Reproduce the data below word for word.
===== Available data
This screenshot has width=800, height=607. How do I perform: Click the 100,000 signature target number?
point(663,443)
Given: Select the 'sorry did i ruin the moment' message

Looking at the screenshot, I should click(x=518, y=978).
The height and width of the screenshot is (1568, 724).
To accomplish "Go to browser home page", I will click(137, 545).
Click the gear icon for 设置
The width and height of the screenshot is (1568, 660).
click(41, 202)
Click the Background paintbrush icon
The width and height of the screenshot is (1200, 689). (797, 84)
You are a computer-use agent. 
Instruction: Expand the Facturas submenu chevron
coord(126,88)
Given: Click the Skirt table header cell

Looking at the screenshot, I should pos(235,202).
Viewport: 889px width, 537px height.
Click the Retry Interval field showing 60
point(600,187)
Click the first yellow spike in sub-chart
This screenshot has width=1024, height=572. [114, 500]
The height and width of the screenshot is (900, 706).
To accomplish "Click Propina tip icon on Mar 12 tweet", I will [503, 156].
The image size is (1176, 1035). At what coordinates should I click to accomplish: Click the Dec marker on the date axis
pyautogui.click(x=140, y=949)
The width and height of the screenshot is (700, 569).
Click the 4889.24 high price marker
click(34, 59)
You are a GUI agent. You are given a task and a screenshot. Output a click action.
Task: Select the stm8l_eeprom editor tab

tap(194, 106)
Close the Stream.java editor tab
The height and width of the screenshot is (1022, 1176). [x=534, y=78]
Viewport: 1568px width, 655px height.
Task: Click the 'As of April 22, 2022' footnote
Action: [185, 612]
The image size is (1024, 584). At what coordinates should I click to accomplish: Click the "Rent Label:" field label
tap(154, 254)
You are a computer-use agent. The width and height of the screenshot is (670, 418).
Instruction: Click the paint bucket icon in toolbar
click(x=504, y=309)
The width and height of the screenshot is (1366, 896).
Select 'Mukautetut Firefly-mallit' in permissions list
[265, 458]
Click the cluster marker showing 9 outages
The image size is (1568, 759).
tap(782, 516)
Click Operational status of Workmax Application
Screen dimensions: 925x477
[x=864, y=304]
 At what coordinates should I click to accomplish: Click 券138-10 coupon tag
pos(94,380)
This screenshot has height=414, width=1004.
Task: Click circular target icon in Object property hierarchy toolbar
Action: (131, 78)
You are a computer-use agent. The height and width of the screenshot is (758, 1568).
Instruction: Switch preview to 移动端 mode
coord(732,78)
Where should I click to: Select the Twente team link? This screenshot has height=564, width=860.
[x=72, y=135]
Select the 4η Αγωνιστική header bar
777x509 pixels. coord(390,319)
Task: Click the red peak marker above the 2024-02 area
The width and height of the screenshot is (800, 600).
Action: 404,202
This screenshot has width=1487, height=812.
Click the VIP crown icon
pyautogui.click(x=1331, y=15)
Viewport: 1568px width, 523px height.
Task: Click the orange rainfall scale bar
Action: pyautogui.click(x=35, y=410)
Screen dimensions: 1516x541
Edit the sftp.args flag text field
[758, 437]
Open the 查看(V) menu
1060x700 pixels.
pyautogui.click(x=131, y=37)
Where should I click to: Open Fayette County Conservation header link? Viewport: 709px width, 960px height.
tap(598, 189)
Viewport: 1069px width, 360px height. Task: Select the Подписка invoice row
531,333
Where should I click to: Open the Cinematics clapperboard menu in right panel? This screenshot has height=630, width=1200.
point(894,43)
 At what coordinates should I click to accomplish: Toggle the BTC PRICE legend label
==========
◆ Response area:
This screenshot has width=800, height=607. How do I perform: Click the 100,000 signature target number?
point(663,443)
Given: Select the 'sorry did i ruin the moment' message

Looking at the screenshot, I should click(x=518, y=978).
The height and width of the screenshot is (1568, 724).
To accomplish "Go to browser home page", I will click(137, 545).
Click the gear icon for 设置
The width and height of the screenshot is (1568, 660).
click(41, 202)
Click the Background paintbrush icon
The width and height of the screenshot is (1200, 689). (797, 84)
You are a computer-use agent. 
Instruction: Expand the Facturas submenu chevron
coord(126,88)
Given: Click the Skirt table header cell

Looking at the screenshot, I should pos(235,202).
Viewport: 889px width, 537px height.
Click the Retry Interval field showing 60
point(600,187)
Click the first yellow spike in sub-chart
This screenshot has width=1024, height=572. [114, 500]
The height and width of the screenshot is (900, 706).
To accomplish "Click Propina tip icon on Mar 12 tweet", I will [503, 156].
The image size is (1176, 1035). At what coordinates should I click to accomplish: Click the Dec marker on the date axis
pyautogui.click(x=140, y=949)
The width and height of the screenshot is (700, 569).
Click the 4889.24 high price marker
click(34, 59)
You are a GUI agent. You are given a task and a screenshot. Output a click action.
Task: Select the stm8l_eeprom editor tab

tap(194, 106)
Close the Stream.java editor tab
The height and width of the screenshot is (1022, 1176). [x=534, y=78]
Viewport: 1568px width, 655px height.
Task: Click the 'As of April 22, 2022' footnote
Action: [185, 612]
The image size is (1024, 584). At what coordinates should I click to accomplish: Click the "Rent Label:" field label
tap(154, 254)
You are a computer-use agent. The width and height of the screenshot is (670, 418).
Instruction: Click the paint bucket icon in toolbar
click(x=504, y=309)
The width and height of the screenshot is (1366, 896).
Select 'Mukautetut Firefly-mallit' in permissions list
[265, 458]
Click the cluster marker showing 9 outages
The image size is (1568, 759).
tap(782, 516)
Click Operational status of Workmax Application
Screen dimensions: 925x477
[x=864, y=304]
 At what coordinates should I click to accomplish: Click 券138-10 coupon tag
pos(94,380)
This screenshot has height=414, width=1004.
Task: Click circular target icon in Object property hierarchy toolbar
Action: (131, 78)
You are a computer-use agent. The height and width of the screenshot is (758, 1568).
Instruction: Switch preview to 移动端 mode
coord(732,78)
Where should I click to: Select the Twente team link? This screenshot has height=564, width=860.
[x=72, y=135]
Select the 4η Αγωνιστική header bar
777x509 pixels. coord(390,319)
Task: Click the red peak marker above the 2024-02 area
The width and height of the screenshot is (800, 600).
Action: 404,202
This screenshot has width=1487, height=812.
Click the VIP crown icon
pyautogui.click(x=1331, y=15)
Viewport: 1568px width, 523px height.
Task: Click the orange rainfall scale bar
Action: pyautogui.click(x=35, y=410)
Screen dimensions: 1516x541
Edit the sftp.args flag text field
[758, 437]
Open the 查看(V) menu
1060x700 pixels.
pyautogui.click(x=131, y=37)
Where should I click to: Open Fayette County Conservation header link? Viewport: 709px width, 960px height.
tap(598, 189)
Viewport: 1069px width, 360px height. Task: Select the Подписка invoice row
531,333
Where should I click to: Open the Cinematics clapperboard menu in right panel? This screenshot has height=630, width=1200.
point(894,43)
 At what coordinates should I click to accomplish: Toggle the BTC PRICE legend label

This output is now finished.